Comparison of integral equation theories of the liquid state

TL;DR

This paper compares various integral equation closures for liquid state theory, evaluating their predictive accuracy across different systems, and provides tools to facilitate the adoption of modern closures.

Contribution

It systematically assesses the predictive power of multiple closures for the Ornstein-Zernike equation on benchmark systems and offers accessible code for solving these equations.

Findings

Percus-Yevick closure performs worse than some lesser-known closures.

Trends observed can guide better closure selection for specific systems.

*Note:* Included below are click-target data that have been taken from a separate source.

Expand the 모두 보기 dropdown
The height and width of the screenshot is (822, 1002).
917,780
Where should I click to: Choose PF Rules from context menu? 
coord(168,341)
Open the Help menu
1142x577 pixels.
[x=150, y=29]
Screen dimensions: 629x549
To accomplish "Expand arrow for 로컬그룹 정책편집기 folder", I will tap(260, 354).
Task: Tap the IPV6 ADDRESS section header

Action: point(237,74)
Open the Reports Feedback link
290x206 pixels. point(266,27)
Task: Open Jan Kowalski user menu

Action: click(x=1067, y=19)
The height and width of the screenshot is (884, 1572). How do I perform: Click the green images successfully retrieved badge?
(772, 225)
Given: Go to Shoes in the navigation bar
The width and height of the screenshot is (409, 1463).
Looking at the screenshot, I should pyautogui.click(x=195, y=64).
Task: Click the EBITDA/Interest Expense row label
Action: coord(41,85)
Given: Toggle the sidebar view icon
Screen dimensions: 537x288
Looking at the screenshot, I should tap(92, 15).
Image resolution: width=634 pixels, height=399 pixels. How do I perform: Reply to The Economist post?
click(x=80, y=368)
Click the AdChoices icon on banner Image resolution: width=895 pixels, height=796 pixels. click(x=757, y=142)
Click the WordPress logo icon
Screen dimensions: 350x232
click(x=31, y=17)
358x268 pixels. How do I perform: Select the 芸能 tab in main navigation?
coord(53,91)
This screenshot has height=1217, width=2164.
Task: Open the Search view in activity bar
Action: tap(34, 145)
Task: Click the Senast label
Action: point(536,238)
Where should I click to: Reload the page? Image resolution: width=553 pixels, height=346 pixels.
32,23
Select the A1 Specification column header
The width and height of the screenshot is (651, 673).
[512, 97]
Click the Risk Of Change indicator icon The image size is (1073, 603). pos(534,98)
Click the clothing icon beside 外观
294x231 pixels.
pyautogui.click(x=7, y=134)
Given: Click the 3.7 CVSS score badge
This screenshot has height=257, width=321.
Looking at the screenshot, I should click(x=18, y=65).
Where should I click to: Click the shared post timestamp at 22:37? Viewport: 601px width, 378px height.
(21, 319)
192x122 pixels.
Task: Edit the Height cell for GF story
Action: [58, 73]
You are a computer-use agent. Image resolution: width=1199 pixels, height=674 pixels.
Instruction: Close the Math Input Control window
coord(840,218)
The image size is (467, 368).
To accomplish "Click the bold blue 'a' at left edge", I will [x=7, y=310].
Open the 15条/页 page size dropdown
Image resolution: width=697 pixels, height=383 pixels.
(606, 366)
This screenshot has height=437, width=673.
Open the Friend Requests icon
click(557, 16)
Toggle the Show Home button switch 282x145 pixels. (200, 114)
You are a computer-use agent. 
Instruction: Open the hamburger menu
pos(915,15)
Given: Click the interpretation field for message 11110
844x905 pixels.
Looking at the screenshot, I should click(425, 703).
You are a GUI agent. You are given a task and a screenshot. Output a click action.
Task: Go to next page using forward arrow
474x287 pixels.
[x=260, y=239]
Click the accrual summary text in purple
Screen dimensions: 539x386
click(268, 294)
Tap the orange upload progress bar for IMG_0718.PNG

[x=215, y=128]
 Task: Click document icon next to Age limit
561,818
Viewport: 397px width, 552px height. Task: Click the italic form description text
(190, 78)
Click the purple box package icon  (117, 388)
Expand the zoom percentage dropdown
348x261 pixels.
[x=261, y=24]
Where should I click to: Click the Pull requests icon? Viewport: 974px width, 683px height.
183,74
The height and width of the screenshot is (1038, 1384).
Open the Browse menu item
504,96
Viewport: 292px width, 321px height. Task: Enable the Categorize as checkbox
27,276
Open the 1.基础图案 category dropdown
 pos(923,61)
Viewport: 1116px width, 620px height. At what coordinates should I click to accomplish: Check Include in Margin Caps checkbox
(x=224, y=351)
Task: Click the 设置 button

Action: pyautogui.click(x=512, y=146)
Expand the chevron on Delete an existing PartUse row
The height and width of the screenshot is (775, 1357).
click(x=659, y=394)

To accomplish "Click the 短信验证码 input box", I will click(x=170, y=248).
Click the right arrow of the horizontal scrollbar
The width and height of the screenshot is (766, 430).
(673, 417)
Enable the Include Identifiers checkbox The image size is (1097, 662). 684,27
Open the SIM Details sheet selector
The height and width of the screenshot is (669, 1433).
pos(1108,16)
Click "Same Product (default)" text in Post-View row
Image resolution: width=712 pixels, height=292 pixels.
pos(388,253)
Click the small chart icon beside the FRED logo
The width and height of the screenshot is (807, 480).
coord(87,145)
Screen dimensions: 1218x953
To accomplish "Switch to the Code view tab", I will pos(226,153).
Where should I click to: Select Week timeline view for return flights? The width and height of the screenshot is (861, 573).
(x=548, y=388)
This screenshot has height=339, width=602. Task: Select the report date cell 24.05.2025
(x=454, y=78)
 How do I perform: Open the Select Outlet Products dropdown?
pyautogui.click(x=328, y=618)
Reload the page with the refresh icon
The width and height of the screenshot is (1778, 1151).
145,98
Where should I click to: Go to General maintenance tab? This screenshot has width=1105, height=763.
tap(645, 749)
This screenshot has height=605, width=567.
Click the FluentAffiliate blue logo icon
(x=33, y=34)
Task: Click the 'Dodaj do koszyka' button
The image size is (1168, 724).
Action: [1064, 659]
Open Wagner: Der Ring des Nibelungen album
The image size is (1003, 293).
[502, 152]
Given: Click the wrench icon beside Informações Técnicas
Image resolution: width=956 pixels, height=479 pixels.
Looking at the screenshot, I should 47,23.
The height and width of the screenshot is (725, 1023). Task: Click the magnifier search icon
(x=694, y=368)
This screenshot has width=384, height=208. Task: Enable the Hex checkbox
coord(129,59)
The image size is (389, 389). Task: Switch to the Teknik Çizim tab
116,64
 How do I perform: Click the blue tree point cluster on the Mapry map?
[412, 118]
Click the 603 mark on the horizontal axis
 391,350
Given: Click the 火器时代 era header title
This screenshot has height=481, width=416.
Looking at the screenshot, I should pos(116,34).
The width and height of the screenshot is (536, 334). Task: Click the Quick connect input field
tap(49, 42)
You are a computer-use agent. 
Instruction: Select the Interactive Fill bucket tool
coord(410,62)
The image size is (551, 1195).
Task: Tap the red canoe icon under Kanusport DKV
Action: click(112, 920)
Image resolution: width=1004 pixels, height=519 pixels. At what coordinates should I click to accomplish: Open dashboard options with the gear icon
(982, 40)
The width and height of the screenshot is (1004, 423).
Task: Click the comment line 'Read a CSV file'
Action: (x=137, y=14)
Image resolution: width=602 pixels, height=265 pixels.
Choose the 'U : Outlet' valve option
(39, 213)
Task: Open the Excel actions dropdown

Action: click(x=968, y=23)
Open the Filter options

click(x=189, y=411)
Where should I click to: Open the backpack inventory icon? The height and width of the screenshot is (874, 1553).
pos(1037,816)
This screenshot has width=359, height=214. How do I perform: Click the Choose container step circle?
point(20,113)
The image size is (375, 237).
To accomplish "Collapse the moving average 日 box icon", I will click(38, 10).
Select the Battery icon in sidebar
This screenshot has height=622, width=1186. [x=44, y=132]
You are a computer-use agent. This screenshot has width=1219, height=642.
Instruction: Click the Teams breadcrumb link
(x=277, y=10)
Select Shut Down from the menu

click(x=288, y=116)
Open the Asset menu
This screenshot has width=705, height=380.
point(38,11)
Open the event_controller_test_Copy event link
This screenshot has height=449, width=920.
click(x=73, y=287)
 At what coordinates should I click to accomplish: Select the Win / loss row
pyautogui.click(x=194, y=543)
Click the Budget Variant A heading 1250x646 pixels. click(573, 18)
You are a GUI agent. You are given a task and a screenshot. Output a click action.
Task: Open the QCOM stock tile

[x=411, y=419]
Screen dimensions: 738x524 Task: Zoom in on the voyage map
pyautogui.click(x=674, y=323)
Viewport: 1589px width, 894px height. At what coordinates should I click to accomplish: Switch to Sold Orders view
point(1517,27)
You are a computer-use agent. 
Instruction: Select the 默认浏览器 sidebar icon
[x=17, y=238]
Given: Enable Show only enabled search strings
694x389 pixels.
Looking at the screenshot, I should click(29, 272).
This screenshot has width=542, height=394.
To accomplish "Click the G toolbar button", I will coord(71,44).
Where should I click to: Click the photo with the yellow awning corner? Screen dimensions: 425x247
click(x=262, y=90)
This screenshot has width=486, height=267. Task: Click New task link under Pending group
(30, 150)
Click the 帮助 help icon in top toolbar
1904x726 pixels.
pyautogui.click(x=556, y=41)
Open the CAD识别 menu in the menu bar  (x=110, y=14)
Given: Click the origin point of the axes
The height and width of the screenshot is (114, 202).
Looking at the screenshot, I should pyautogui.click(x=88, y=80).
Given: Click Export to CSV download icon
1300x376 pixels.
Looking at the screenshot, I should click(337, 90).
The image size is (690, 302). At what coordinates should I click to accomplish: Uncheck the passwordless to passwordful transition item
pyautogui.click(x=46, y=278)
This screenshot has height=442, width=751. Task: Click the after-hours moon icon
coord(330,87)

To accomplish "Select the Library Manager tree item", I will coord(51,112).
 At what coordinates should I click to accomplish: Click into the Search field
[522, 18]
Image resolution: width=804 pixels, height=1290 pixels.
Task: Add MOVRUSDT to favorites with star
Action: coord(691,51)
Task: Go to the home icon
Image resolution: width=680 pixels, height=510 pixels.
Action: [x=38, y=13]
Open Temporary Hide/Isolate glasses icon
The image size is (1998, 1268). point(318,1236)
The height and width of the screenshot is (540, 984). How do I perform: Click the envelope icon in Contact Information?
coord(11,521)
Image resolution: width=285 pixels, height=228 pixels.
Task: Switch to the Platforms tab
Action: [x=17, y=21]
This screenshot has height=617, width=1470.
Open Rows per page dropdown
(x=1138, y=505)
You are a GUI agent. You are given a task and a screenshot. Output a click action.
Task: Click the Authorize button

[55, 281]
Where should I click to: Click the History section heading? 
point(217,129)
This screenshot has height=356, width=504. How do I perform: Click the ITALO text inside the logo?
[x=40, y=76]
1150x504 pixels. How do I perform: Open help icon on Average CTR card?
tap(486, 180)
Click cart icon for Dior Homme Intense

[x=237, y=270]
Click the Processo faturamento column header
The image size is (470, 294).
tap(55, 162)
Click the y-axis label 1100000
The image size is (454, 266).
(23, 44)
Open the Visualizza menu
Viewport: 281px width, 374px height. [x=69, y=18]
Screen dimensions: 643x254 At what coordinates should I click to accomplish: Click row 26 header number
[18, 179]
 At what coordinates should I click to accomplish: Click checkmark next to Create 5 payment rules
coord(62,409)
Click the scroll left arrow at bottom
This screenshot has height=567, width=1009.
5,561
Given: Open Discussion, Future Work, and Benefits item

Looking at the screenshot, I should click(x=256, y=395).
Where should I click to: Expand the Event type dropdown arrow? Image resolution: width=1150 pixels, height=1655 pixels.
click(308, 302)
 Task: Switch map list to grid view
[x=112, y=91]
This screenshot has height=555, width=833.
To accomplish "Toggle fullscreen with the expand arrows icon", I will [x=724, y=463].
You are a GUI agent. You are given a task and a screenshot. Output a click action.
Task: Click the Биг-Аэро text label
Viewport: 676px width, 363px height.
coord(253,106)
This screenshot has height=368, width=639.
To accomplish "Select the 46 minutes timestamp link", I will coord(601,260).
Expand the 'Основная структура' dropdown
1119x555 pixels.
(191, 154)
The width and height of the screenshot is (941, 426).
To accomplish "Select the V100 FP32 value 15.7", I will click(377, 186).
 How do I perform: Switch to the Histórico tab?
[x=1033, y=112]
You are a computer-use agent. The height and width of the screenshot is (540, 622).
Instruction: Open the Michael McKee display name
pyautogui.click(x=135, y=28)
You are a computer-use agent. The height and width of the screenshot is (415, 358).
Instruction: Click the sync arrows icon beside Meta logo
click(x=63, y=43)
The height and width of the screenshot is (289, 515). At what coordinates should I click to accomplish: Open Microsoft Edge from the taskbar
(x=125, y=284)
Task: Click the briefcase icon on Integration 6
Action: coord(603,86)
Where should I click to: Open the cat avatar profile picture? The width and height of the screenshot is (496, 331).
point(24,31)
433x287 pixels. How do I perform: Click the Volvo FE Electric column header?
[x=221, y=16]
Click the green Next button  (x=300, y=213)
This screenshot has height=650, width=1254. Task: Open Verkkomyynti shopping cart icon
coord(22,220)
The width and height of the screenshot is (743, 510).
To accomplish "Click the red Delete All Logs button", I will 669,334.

The provided code aids in adopting modern closure theories.

Abstract

The Ornstein-Zernike equation is a powerful tool in liquid state theory for predicting structural and thermodynamic properties of fluids. Combined with a suitable closure, it has been shown to reproduce e.g. the static structure factor, pressure, and compressibility of liquids to a great degree of accuracy. However, out of the multitude of closures that exist for the Ornstein-Zernike equation, it is hard to predict a priori which closure will give the most accurate predictions for the system at hand. To alleviate this problem, we compare the predictive power of many closures on a curated set of representative benchmark systems, including those with hard-sphere, inverse power-law, Gaussian core, and Lennard-Jones particles, in three and two dimensions. For example, we find that the well-known and highly used Percus-Yevick closure gives significantly worse predictions than lesser-known closures of equal complexity in all cases studied. We anticipate that the trends observed in our results will aid in making more informed decisions regarding closure choices. To facilitate the adoption of more modern closure theories, we also have packaged, documented, and distributed the code necessary to numerically solve the equations for a given closure and pair interaction potential.